Swirl removal by hand is possible, but will take absolutely ages, you are talking days & days of hard work, most people would give up.
Best thing you can do is buy or borrow a DA machine to do the work for you, it's almost impossible to inlfict any real damage with a DA machine, as long as you follow some of the many guides on here. 
Alternatively, you could try a filler wax, if it's dark paint then poorboys black hole glaze is very good.


----------



## pauls_ (Oct 3, 2009)

macmaw said:


> Swirl removal by hand is possible, but will take absolutely ages, you are talking days & days of hard work, most people would give up.
> Best thing you can do is buy or borrow a DA machine to do the work for you, it's almost impossible to inlfict any real damage with a DA machine, as long as you follow some of the many guides on here.
> Alternatively, you could try a filler wax, if it's dark paint then poorboys black hole glaze is very good.


very greatful for the reply mate:thumb:... yeah iv heard this befor that iot's a no go to try by hand.  oh well think i'll give it a bbash tghis month and get my self a das next month...

i have poor boy's black hole. just thought that after a paint clean polish lime prime it might help a little..

so what you say? after wash ... paint clean (megs) lime prime ...then poor boys black hole then purple haze pro ED? that should see me ok for now. till i get a das.

kind regards paul


----------



## -Kev- (Oct 30, 2007)

wash > clay > lime prime > black hole (not really needed imo) > wax


----------



## pauls_ (Oct 3, 2009)

-Kev- said:


> wash > clay > lime prime > black hole (not really needed imo) > wax


thank's for the reply kev... just the last time i used megs paint cleaner befor the lime prime.. the finsh was very very good conpared to just using the lime prime.. i know megs paint cleaner is just the same as the lime prime just think a paint cleaneer by it's self befor help the lime prime work it's magic...

could you point me in the direction of a very good(if not the best paint cleaner please) 
:thumb:

kind regards paul


----------



## -Kev- (Oct 30, 2007)

this is a very good paint cleanser imo, can be used by hand and with a finishing pad on a machine polisher. its non-abrassive whereas lime prime is slightly abrassive


----------



## ALANSHR (Jun 29, 2007)

-Kev- said:


> wash > clay > lime prime > black hole (not really needed imo) > wax


why not use the black hole, does lime prime have fillers?


----------



## Blazebro (May 18, 2007)

Nope.

I'm not a fan of lime prime.

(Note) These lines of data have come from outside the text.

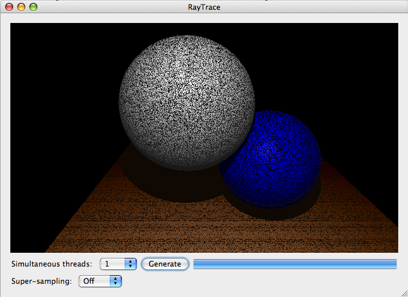The width and height of the screenshot is (408, 297).
Task: Click the Super-sampling popup's blue arrows
Action: point(117,281)
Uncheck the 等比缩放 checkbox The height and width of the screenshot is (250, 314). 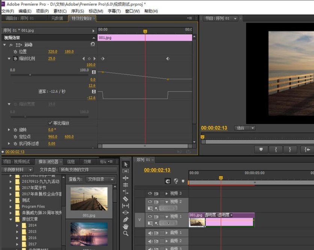(50, 123)
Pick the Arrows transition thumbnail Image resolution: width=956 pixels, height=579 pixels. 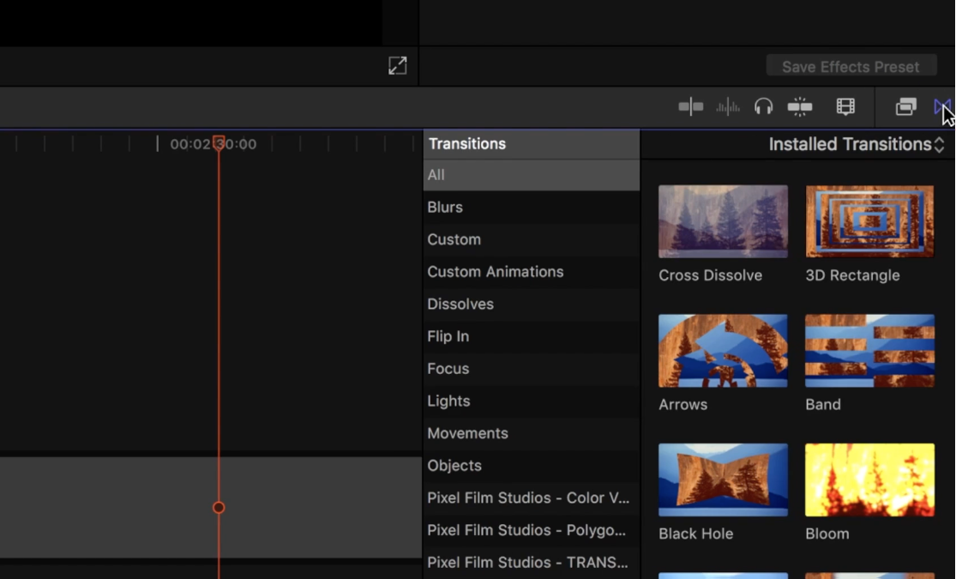723,351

By hand it does nothing, but clense. I would look towards Megs SwirlX or 3M scratch remover (I4 Detailing have just started selling). That should get rid of most, then follow up with BH.

I did something similar last week (using SRP) with these result:

http://www.detailingworld.co.uk/forum/showthread.php?p=2065512#post2065512


----------



## -Kev- (Oct 30, 2007)

ALANSHR said:


> why not use the black hole, does lime prime have fillers?


not as far as i know. black hole would'nt be needed imo because lime prime cleanes the paintwork and slightly corrects light swirls, which black hole would otherwise fill so one or the other rather than both products would be my choice


----------



## ALANSHR (Jun 29, 2007)

-Kev- said:


> not as far as i know. black hole would'nt be needed imo because lime prime cleanes the paintwork and slightly corrects light swirls, which black hole would otherwise fill so one or the other rather than both products would be my choice


Oh, ok, but if he needs a bit of cut for polishing the surface to get rid of marring left by the claying and then to use the blackhole to fill the remaining swirls that would work and then he can wax over the top of that, is this right?


----------



## pauls_ (Oct 3, 2009)

-Kev- said:


> this is a very good paint cleanser imo, can be used by hand and with a finishing pad on a machine polisher. its non-abrassive whereas lime prime is slightly abrassive


thank's for the reply...:thumb:



ALANSHR said:


> why not use the black hole, does lime prime have fillers?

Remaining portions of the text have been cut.